Look through the data below and, wherever a line carries the word "agent", please copy that line.

*** Opening WORKING DATA ***

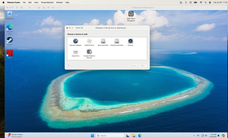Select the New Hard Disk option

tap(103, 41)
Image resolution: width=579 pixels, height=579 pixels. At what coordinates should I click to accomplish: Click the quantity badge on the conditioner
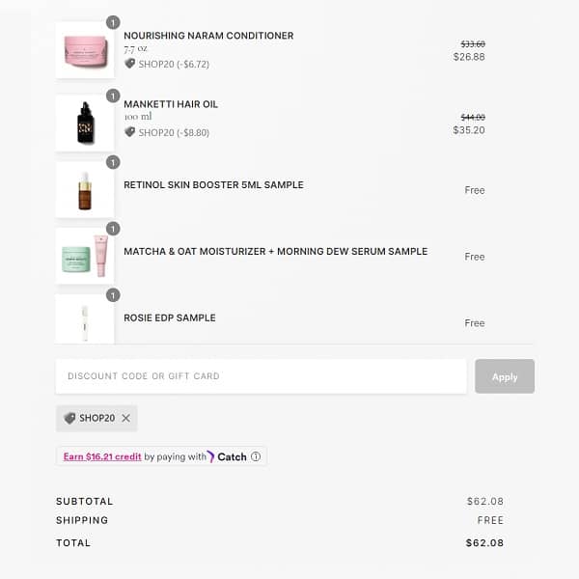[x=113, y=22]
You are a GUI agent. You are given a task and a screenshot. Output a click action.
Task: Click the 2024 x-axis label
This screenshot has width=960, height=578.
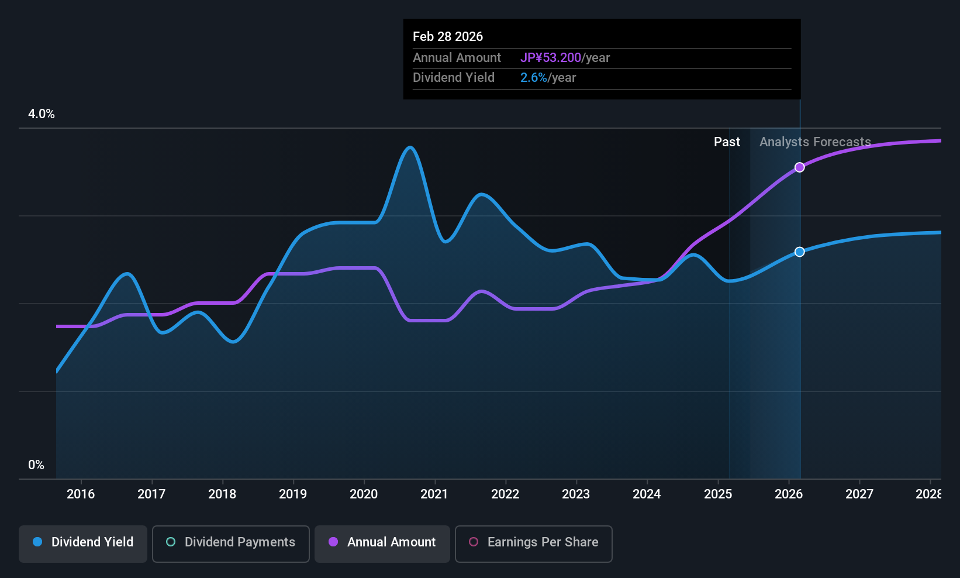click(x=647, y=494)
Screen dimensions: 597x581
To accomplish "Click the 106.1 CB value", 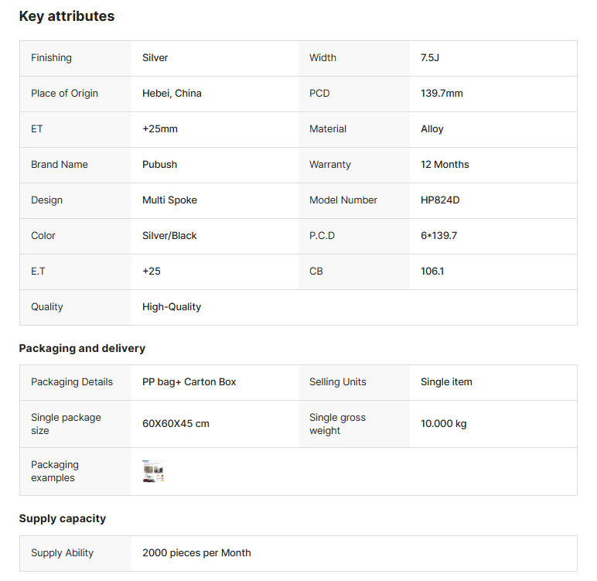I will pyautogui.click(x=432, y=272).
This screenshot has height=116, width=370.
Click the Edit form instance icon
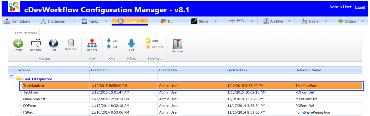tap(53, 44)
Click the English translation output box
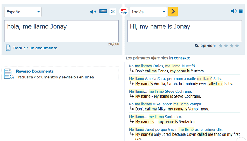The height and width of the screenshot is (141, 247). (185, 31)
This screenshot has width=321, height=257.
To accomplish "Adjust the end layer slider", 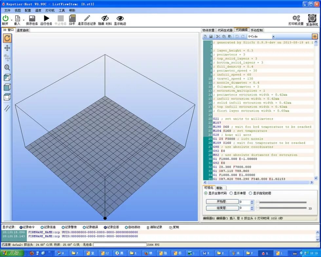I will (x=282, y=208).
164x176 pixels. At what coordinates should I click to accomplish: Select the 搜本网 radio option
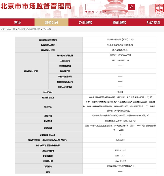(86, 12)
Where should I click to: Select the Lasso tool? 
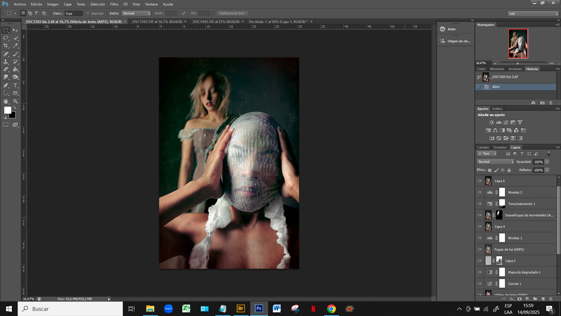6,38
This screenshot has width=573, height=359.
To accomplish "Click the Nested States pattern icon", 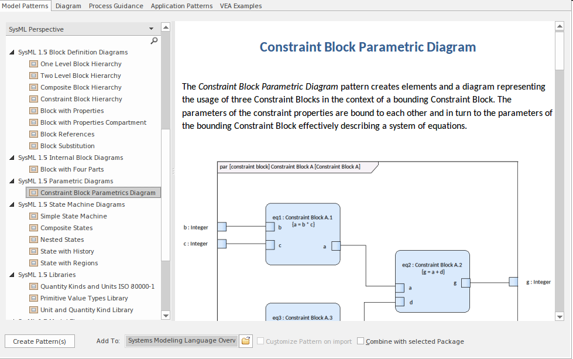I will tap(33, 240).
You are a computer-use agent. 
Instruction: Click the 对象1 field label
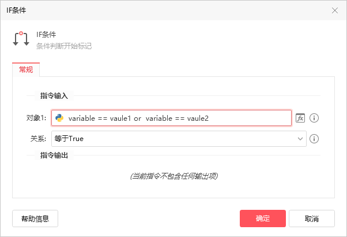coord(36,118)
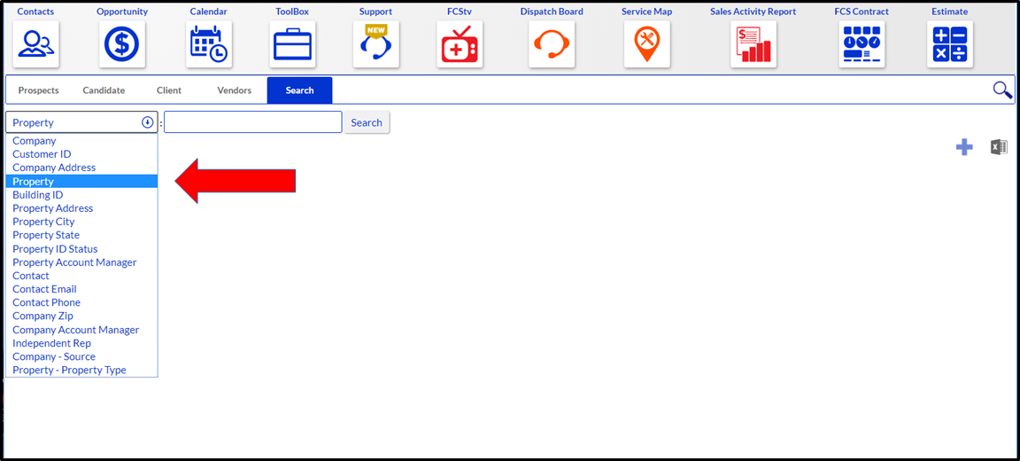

*** Closing WORKING DATA ***

COMPLETED EXERCISE:
You are a GUI agent. You are given a task and a screenshot. Output a click action.
You are a computer-use agent. 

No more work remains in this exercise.